Lopez dropped out of the university in his sophomore year, a decision that he sometimes second-guessed until one day in the mid-1980s when he was the first responder to a downtown area home fire.

 

“Back in those days there was only one firefighter per truck. And when I arrived there was a young lady standing in the front doorway.    I remember yelling at the lady, ‘Get out of the house. The house is on fire.’ And she looked at me and said, ‘My baby’s in here.’”

 

Lopez said he rushed into the home to find one side of the living room engulfed in flames.

 

“The drapes, carpeting, everything was on fire.”

 

Lopez said he made it through the living room and kitchen to a room in the back of the house where he found a toddler boy in his crib and scooped him into his arms.

 

“And fortunately there was a back door so we went through it.”

 

Lopez said he was surprised to see the child’s mother had followed him through the flames.

 

“She wasn’t going to leave her baby there but she burned the right side of her face and her shoulders. That’s when I realized this is important work. Up until then I was fighting fires but, you know, they were grass fires, businesses, stuff like that – nothing really dangerous. And riding with her and her baby to the hospital in the ambulance that’s when I realized this is really important.”

 

It’s clear Lopez is liked by the firefighters. He has an easy-going way with them. Several at the station Tuesday said it won’t be the same without Lopez.

 

“He’s always been here,” said engineer and 10-year department veteran Luis Villarreal. “I mean, when you think of Mission Fire Department you think Chief Lopez.”

 

Others like emergency medical technician Henry Peña, 40, who has worked for Med-Care EMS as a paramedic the past seven years, say Lopez has left a lasting legacy. He credits Lopez with reducing the response time for paramedics by housing the privately contracted paramedics in the firehouse with firefighters.
 

 

“He brought EMT into the house. Before we were like staying in hotels and responding separately.
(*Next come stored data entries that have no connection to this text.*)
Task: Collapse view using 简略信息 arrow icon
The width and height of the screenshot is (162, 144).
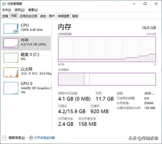Action: pyautogui.click(x=5, y=138)
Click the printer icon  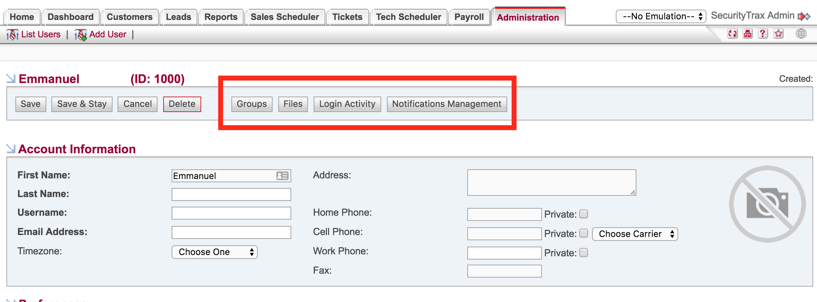pos(748,34)
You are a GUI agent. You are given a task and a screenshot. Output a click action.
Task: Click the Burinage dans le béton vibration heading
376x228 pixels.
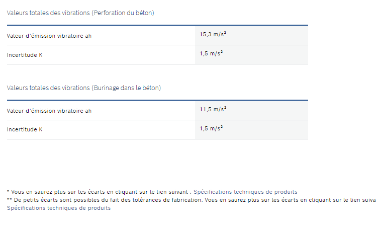83,88
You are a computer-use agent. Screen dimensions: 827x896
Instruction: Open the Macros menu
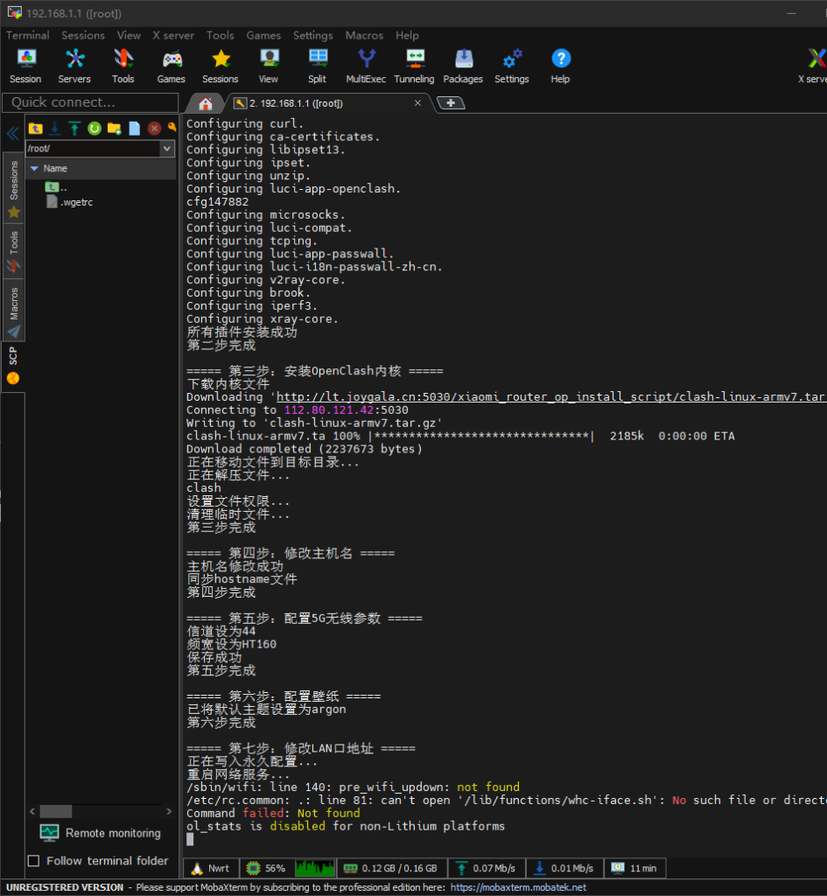(364, 35)
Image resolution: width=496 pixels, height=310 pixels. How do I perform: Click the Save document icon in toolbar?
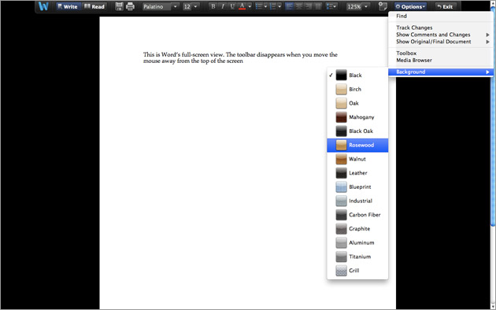[119, 6]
Now we respond with the firefighters so we don’t have to ask, ‘What’s the situation?’ We’re right there with them to see it,” said Pena. “He has been a great chief and great to work with.”

 

As for life in retirement Lopez said he hopes to spend more time with his wife, Adela Lopez, a teacher at Veteran’s Memorial High School, and his son, Rene Lopez III, 25, and 24-year-old daughter Risa.

 

Lopez said he also plans to spend more time on his hobby as a ham radio operator with contacts across the globe and visiting Big Bend National Park and Big Bend Ranch State Park in west Texas.

 

“That’s my love at this stage, the whole big region.  I used to go out there three or four times a year. Now I’ll probably do six or seven times a year.”

  

 If there is one thing Lopez said he will have to get used to is the lack of routine. And the radios.

 

“All my career I’ve lived with radios so I hear the tone outs, the dispatches, I hear everything. I’m not going to have that anymore.  Those tones will be forever ingrained in my mind.”    

 

City Manager Martin Garza Jr. said he has not yet decided who to appoint from the fire department to act as interim chief but that he will make that decision by Nov. 28 when he will offer that name to the city council for approval. After that the city will advertise for a permanent replacement and he encouraged Mission Fire Department personnel to apply.

 

Regarding Lopez’s retirement Garza said, “We’re truly grateful for his service and dedication to the city and its citizens and we wish him the best in his personal and professional endeavors.”